§ **Your assignment**: Output all of the listing below, leaving every line unchanged.

==== Information provided

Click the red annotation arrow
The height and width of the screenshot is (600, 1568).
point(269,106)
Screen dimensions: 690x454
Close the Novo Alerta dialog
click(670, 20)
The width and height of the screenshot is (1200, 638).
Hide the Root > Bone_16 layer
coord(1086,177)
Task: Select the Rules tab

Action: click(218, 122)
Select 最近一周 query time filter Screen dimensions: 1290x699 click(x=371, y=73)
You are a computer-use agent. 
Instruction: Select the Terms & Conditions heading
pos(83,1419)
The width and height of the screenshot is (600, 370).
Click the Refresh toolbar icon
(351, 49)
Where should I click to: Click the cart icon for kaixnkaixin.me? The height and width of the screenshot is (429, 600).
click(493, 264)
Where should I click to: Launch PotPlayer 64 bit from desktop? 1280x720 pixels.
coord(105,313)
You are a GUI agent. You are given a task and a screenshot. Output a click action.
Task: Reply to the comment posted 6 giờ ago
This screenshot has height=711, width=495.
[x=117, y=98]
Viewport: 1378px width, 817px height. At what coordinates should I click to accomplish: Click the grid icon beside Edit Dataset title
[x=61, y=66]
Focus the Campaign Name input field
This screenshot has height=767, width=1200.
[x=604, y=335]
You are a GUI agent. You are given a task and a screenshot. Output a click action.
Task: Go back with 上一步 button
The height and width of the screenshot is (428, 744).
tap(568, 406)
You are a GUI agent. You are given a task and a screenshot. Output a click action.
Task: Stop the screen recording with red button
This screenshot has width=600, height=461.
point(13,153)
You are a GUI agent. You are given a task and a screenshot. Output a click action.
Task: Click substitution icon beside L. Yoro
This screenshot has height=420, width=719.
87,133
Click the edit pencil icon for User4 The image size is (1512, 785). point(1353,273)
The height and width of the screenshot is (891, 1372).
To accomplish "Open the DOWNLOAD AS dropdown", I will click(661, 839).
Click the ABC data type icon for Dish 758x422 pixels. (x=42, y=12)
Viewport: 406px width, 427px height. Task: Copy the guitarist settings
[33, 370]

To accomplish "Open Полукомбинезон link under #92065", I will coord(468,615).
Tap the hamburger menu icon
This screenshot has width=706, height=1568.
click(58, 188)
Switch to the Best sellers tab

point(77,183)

========

§ **Exercise answer**:
Click the red annotation arrow
The height and width of the screenshot is (600, 1568).
point(269,106)
Screen dimensions: 690x454
Close the Novo Alerta dialog
click(670, 20)
The width and height of the screenshot is (1200, 638).
Hide the Root > Bone_16 layer
coord(1086,177)
Task: Select the Rules tab

Action: click(218, 122)
Select 最近一周 query time filter Screen dimensions: 1290x699 click(x=371, y=73)
You are a computer-use agent. 
Instruction: Select the Terms & Conditions heading
pos(83,1419)
The width and height of the screenshot is (600, 370).
Click the Refresh toolbar icon
(351, 49)
Where should I click to: Click the cart icon for kaixnkaixin.me? The height and width of the screenshot is (429, 600).
click(493, 264)
Where should I click to: Launch PotPlayer 64 bit from desktop? 1280x720 pixels.
coord(105,313)
You are a GUI agent. You are given a task and a screenshot. Output a click action.
Task: Reply to the comment posted 6 giờ ago
This screenshot has height=711, width=495.
[x=117, y=98]
Viewport: 1378px width, 817px height. At what coordinates should I click to accomplish: Click the grid icon beside Edit Dataset title
[x=61, y=66]
Focus the Campaign Name input field
This screenshot has height=767, width=1200.
[x=604, y=335]
You are a GUI agent. You are given a task and a screenshot. Output a click action.
Task: Go back with 上一步 button
The height and width of the screenshot is (428, 744).
tap(568, 406)
You are a GUI agent. You are given a task and a screenshot. Output a click action.
Task: Stop the screen recording with red button
This screenshot has width=600, height=461.
point(13,153)
You are a GUI agent. You are given a task and a screenshot. Output a click action.
Task: Click substitution icon beside L. Yoro
This screenshot has height=420, width=719.
87,133
Click the edit pencil icon for User4 The image size is (1512, 785). point(1353,273)
The height and width of the screenshot is (891, 1372).
To accomplish "Open the DOWNLOAD AS dropdown", I will click(661, 839).
Click the ABC data type icon for Dish 758x422 pixels. (x=42, y=12)
Viewport: 406px width, 427px height. Task: Copy the guitarist settings
[33, 370]

To accomplish "Open Полукомбинезон link under #92065", I will coord(468,615).
Tap the hamburger menu icon
This screenshot has width=706, height=1568.
click(58, 188)
Switch to the Best sellers tab

point(77,183)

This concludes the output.